(Reading passage begins)
When I became a foreign correspondent four years ago, I didn’t think I’d come home for a long time, like at least a decade. Home was a pleasant, privileged life in a sun-drunk Silicon Valley suburb. But I wanted to get away. People sometimes asked in mocking bewilderment, you live in a paradise on earth, why would you ever want to leave?
Ever since I was young, there’d always been a force pushing me beyond the quiet streets and blocks of San Jose. When I wasn’t being scolded for falling asleep in class in high school, I was daydreaming about the bigger world, thinking about why our world was so complex and how to make sense of its contradictions and inequalities. I was lucky that my parents wanted to teach us how to appreciate other cultures. They took us on yearly family vacations, on road trips to faraway places like Alaska, Spain, France. But my main way of satiating my curiosity about the world back then was to read a lot. As a teenager, I devoured The Economist and The New Yorker, and when I was done with the magazines, I stacked them neatly in big plastic containers for safekeeping, like putting away clean dishes after a giant feast.
(Reading passage ends)
> **Required action 1**:
Answer these questions from the essay on becoming a foreign correspondent.
(a) How long did the writer expect to stay away from home after becoming a foreign correspondent?
(b) Which two magazines did the writer read as a teenager?
(c) Which places did the family travel to on its yearly vacations?
> **Required action 2**: Copy the part of the essay on becoming a foreign correspondent starting at "Ever since I" and ending at "a giant feast.".
(Stored data begins)
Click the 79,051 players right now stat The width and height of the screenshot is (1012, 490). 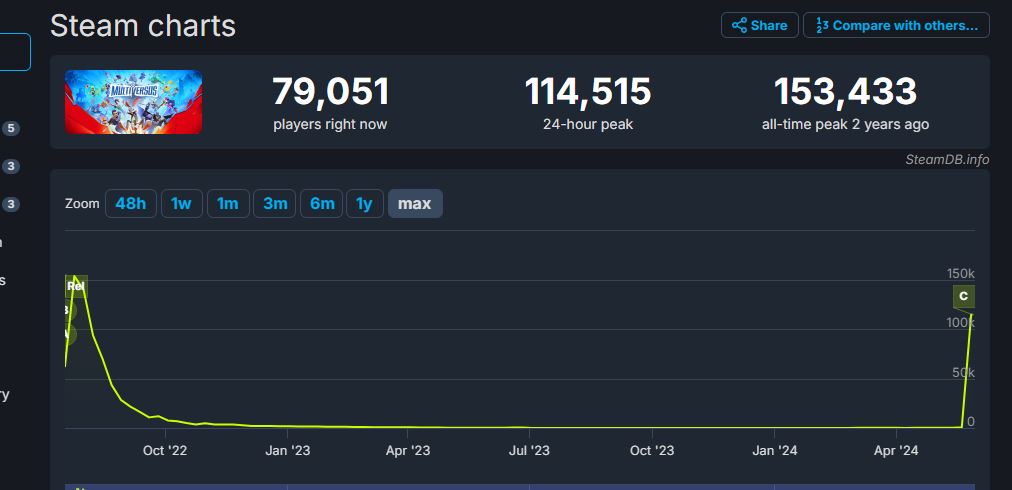pos(330,102)
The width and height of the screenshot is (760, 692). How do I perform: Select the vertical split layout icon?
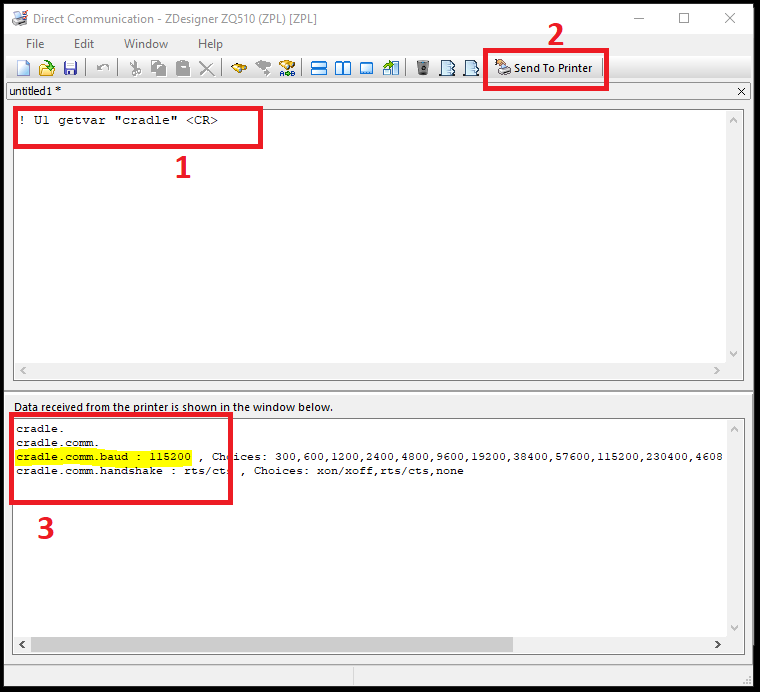tap(343, 68)
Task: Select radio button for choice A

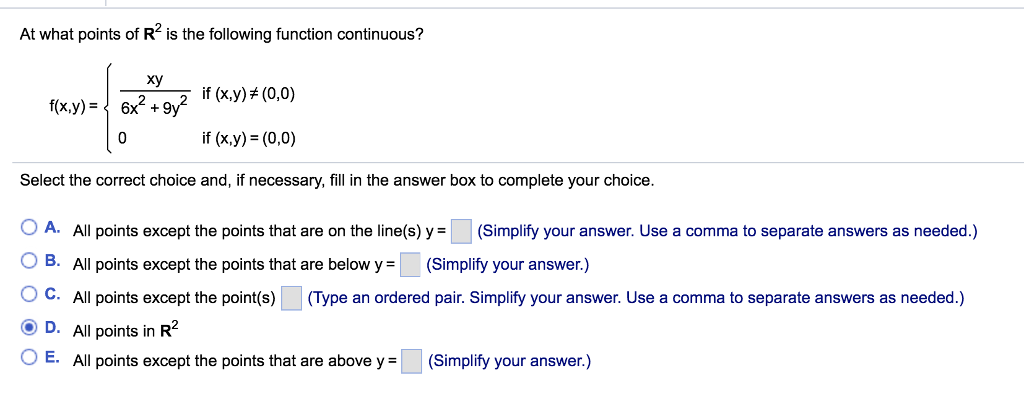Action: (29, 228)
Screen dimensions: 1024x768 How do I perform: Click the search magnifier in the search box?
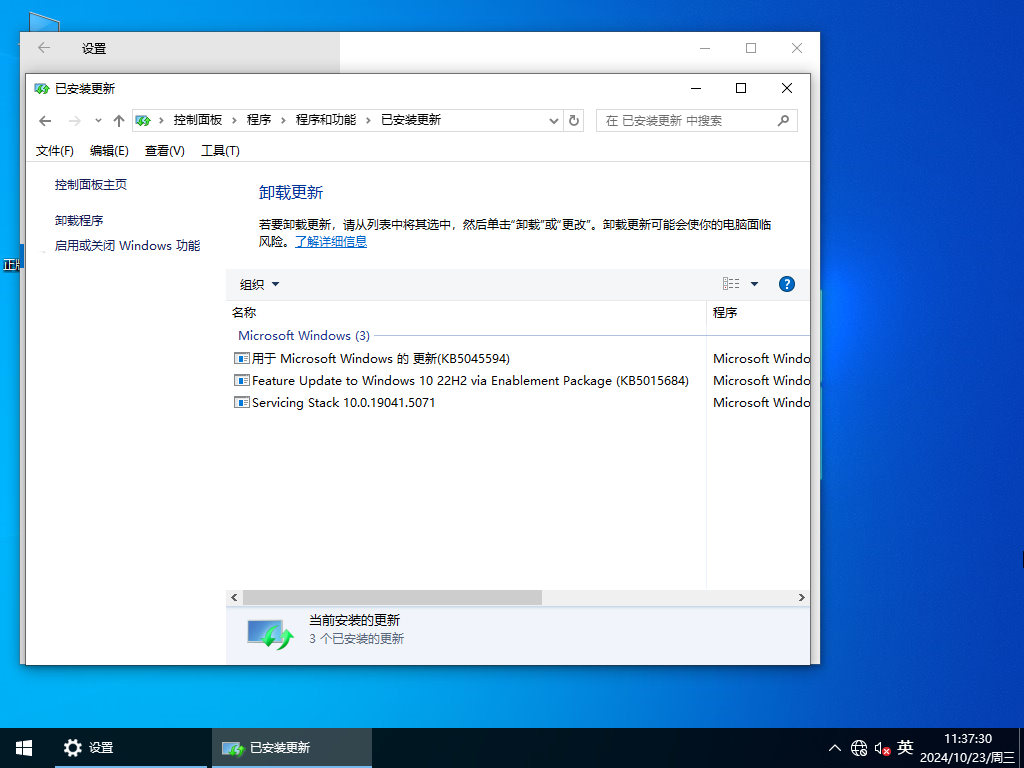[784, 120]
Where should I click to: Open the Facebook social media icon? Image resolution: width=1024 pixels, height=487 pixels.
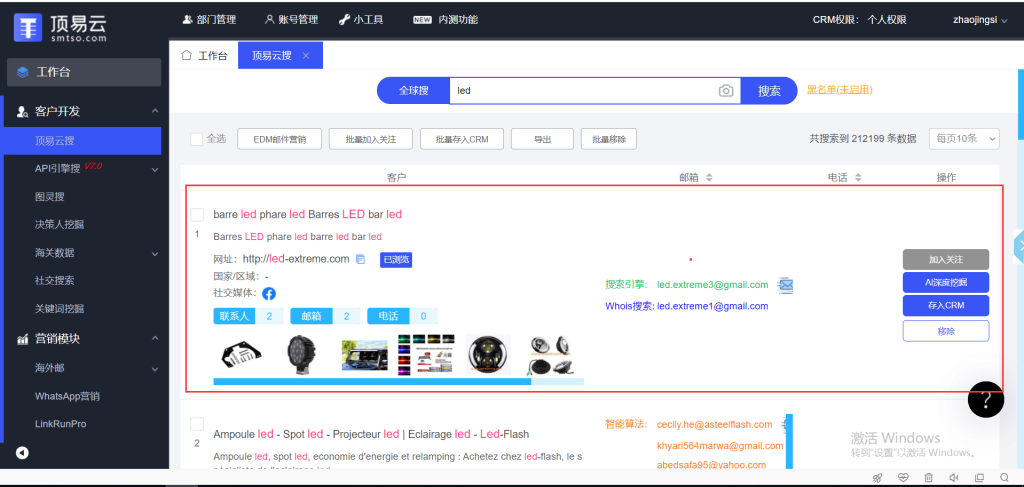[x=269, y=294]
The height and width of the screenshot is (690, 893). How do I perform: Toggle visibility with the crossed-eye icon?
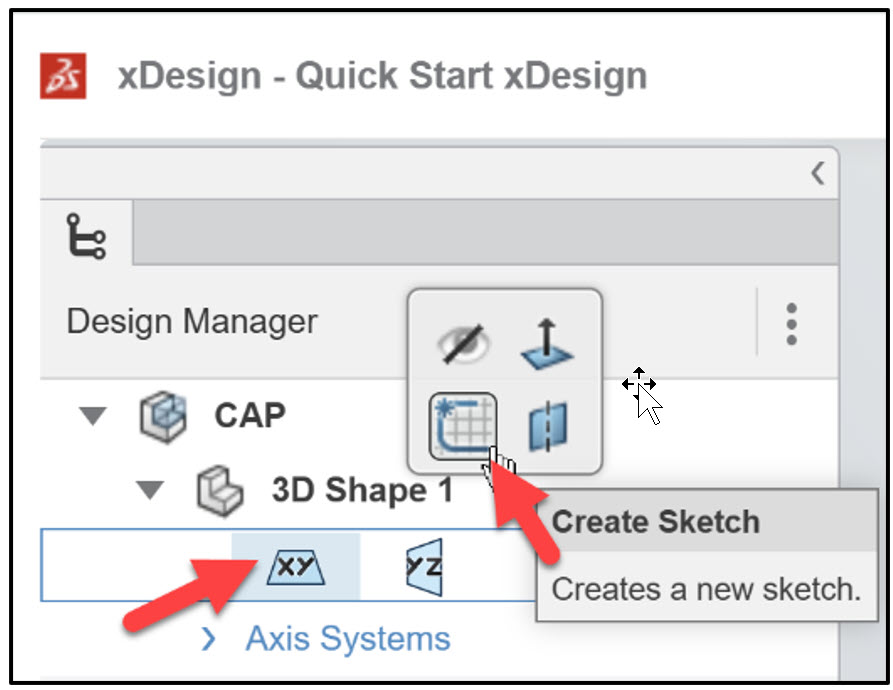point(466,345)

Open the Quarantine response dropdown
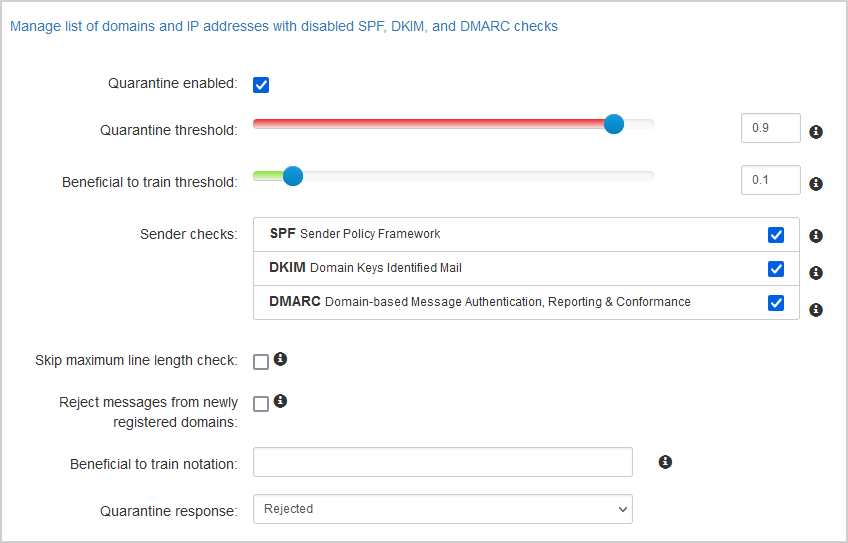(x=442, y=509)
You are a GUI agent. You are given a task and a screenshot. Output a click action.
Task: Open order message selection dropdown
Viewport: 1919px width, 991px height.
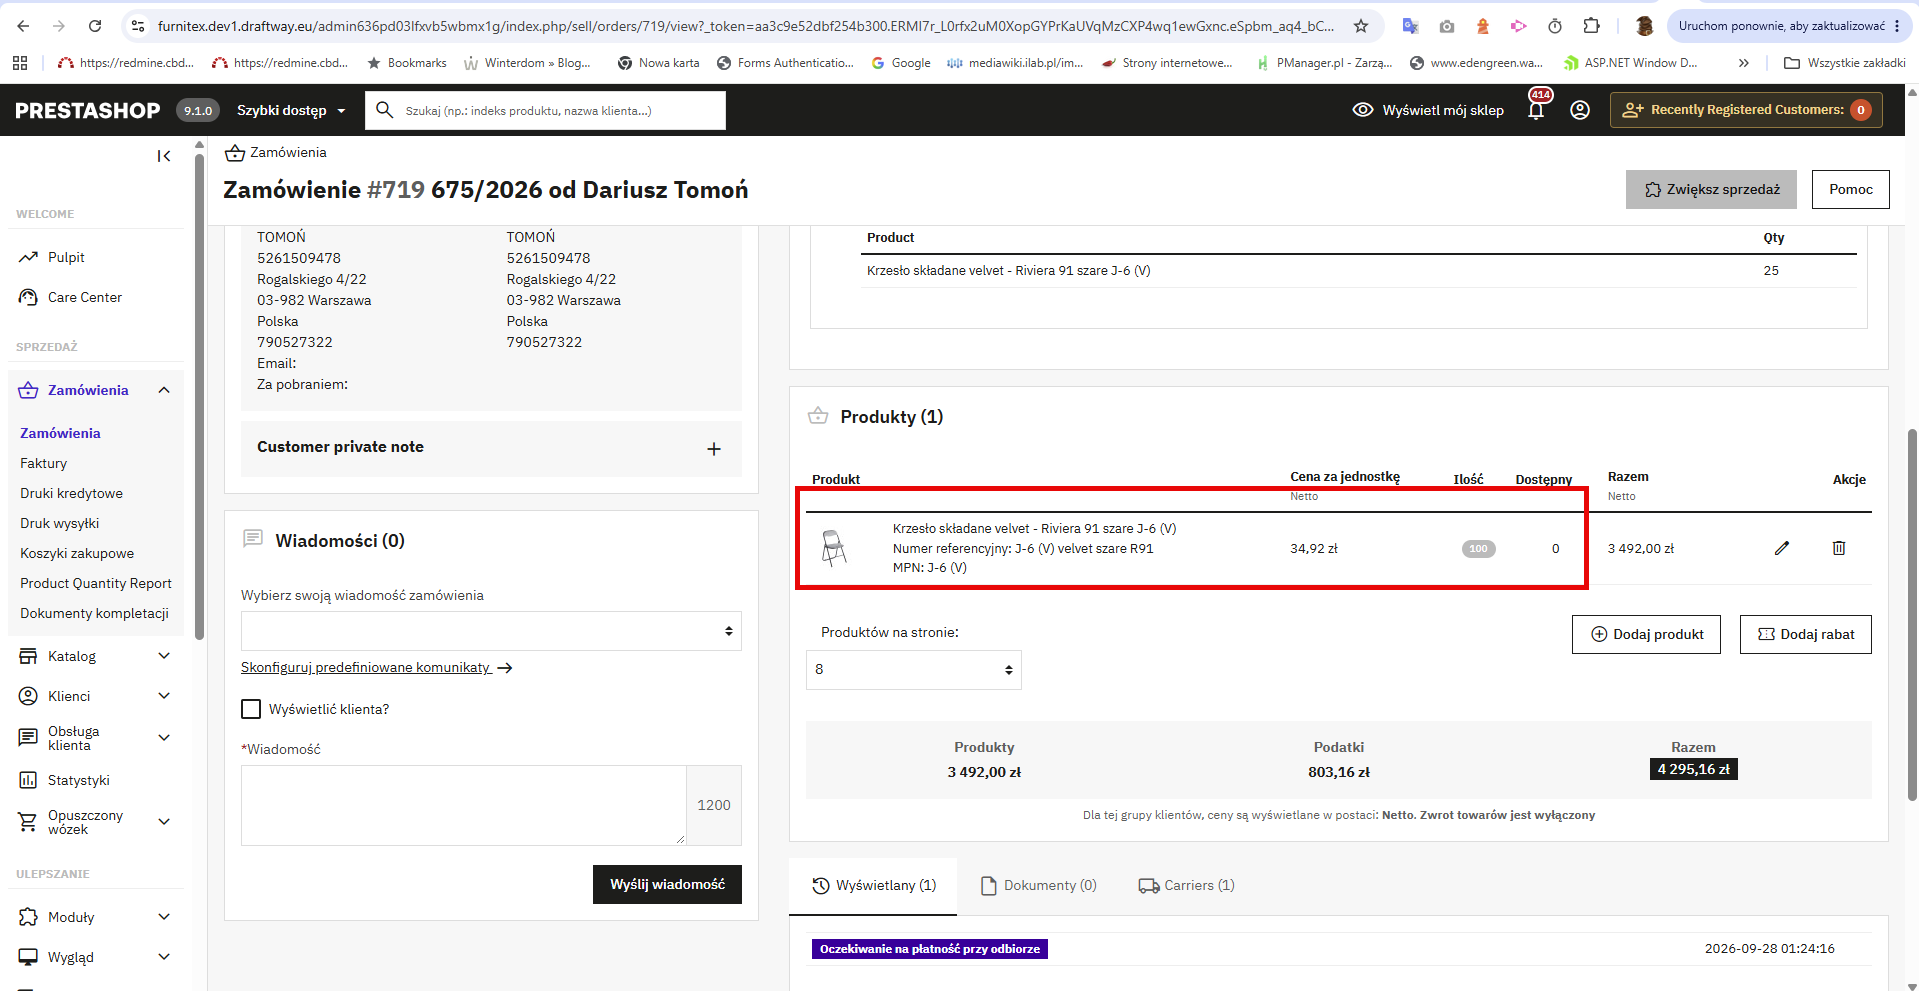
(Stored data ends)
> **Task answer 1**:
(a) A long time, at least a decade.
(b) The Economist and The New Yorker.
(c) Alaska, Spain and France.

> **Task answer 2**:
Ever since I was young, there’d always been a force pushing me beyond the quiet streets and blocks of San Jose. When I wasn’t being scolded for falling asleep in class in high school, I was daydreaming about the bigger world, thinking about why our world was so complex and how to make sense of its contradictions and inequalities. I was lucky that my parents wanted to teach us how to appreciate other cultures. They took us on yearly family vacations, on road trips to faraway places like Alaska, Spain, France. But my main way of satiating my curiosity about the world back then was to read a lot. As a teenager, I devoured The Economist and The New Yorker, and when I was done with the magazines, I stacked them neatly in big plastic containers for safekeeping, like putting away clean dishes after a giant feast.